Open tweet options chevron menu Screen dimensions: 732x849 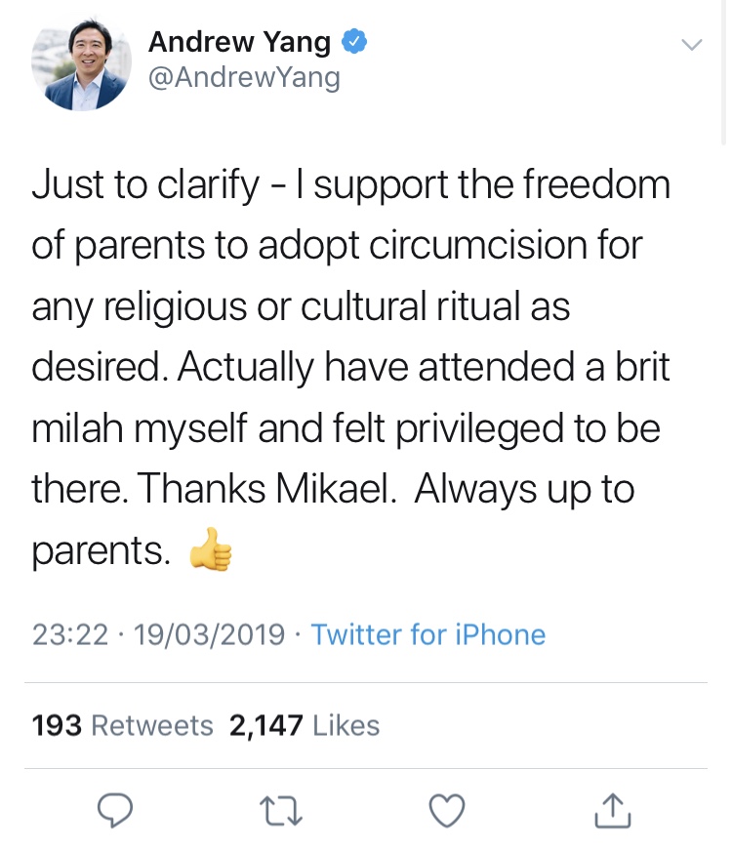pyautogui.click(x=690, y=45)
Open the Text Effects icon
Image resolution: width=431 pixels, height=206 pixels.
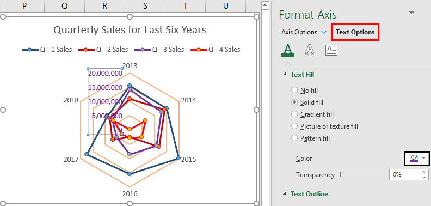point(310,50)
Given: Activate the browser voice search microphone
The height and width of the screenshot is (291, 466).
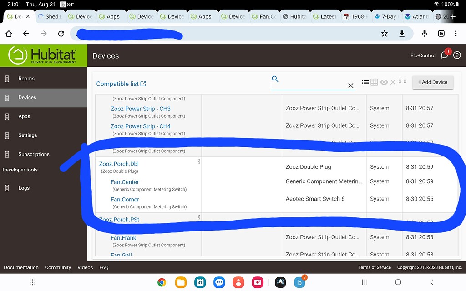Looking at the screenshot, I should coord(424,33).
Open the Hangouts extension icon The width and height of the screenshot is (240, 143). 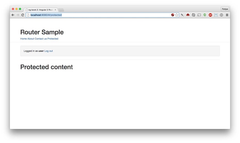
:::
* [Work request]
Quote precisely the lines of the data from the line containing "The height and" through its final line, both included, excluding pictures.

* [Finished task]
The height and width of the screenshot is (291, 466).
Looking at the screenshot, I should coord(424,33).
Open the Hangouts extension icon The width and height of the screenshot is (240, 143). 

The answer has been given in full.